* START RECORD EXCERPTS *

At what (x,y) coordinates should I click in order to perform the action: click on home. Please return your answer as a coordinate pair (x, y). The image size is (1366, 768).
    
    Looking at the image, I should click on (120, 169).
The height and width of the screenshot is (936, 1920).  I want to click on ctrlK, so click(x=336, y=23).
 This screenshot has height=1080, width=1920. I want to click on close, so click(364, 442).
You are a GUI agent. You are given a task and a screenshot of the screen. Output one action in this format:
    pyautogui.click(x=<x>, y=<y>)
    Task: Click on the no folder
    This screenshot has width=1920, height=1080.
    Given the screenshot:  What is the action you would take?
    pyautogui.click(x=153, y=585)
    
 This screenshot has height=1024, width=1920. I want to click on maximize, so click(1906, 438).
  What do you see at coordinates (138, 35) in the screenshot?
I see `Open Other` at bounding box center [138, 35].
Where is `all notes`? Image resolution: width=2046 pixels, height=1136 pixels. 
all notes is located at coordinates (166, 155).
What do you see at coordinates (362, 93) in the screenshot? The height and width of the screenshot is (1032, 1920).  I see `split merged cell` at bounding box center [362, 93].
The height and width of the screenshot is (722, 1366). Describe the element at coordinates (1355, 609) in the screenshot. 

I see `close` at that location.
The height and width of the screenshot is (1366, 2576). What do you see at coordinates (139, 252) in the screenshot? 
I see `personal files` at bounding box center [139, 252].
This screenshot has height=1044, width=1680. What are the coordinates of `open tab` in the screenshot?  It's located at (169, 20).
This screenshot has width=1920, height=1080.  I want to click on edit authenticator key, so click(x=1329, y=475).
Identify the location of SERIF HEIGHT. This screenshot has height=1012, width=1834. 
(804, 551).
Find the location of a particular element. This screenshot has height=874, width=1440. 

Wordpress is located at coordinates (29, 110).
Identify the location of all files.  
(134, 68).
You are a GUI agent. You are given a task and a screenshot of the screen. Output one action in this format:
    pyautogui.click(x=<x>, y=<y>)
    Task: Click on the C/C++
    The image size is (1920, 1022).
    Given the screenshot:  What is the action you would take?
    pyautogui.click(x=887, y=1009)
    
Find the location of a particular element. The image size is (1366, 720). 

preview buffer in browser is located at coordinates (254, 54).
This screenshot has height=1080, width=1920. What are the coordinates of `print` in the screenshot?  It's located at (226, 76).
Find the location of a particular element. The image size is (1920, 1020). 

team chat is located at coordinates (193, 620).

* END RECORD EXCERPTS *

> _GIVEN INSTRUCTION_
Please copy every entry above word for word, leaving nothing out and changing nothing.

> _WORKED SOLUTION_
At what (x,y) coordinates should I click in order to perform the action: click on home. Please return your answer as a coordinate pair (x, y). The image size is (1366, 768).
    
    Looking at the image, I should click on (120, 169).
The height and width of the screenshot is (936, 1920).  I want to click on ctrlK, so click(x=336, y=23).
 This screenshot has height=1080, width=1920. I want to click on close, so click(364, 442).
You are a GUI agent. You are given a task and a screenshot of the screen. Output one action in this format:
    pyautogui.click(x=<x>, y=<y>)
    Task: Click on the no folder
    This screenshot has width=1920, height=1080.
    Given the screenshot:  What is the action you would take?
    pyautogui.click(x=153, y=585)
    
 This screenshot has height=1024, width=1920. I want to click on maximize, so click(1906, 438).
  What do you see at coordinates (138, 35) in the screenshot?
I see `Open Other` at bounding box center [138, 35].
Where is `all notes`? Image resolution: width=2046 pixels, height=1136 pixels. 
all notes is located at coordinates (166, 155).
What do you see at coordinates (362, 93) in the screenshot? The height and width of the screenshot is (1032, 1920).  I see `split merged cell` at bounding box center [362, 93].
The height and width of the screenshot is (722, 1366). Describe the element at coordinates (1355, 609) in the screenshot. 

I see `close` at that location.
The height and width of the screenshot is (1366, 2576). What do you see at coordinates (139, 252) in the screenshot? 
I see `personal files` at bounding box center [139, 252].
This screenshot has height=1044, width=1680. What are the coordinates of `open tab` in the screenshot?  It's located at (169, 20).
This screenshot has width=1920, height=1080.  I want to click on edit authenticator key, so click(x=1329, y=475).
Identify the location of SERIF HEIGHT. This screenshot has height=1012, width=1834. 
(804, 551).
Find the location of a particular element. This screenshot has height=874, width=1440. 

Wordpress is located at coordinates (29, 110).
Identify the location of all files.  
(134, 68).
You are a GUI agent. You are given a task and a screenshot of the screen. Output one action in this format:
    pyautogui.click(x=<x>, y=<y>)
    Task: Click on the C/C++
    The image size is (1920, 1022).
    Given the screenshot:  What is the action you would take?
    pyautogui.click(x=887, y=1009)
    
Find the location of a particular element. The image size is (1366, 720). 

preview buffer in browser is located at coordinates (254, 54).
This screenshot has height=1080, width=1920. What are the coordinates of `print` in the screenshot?  It's located at (226, 76).
Find the location of a particular element. The image size is (1920, 1020). 

team chat is located at coordinates (193, 620).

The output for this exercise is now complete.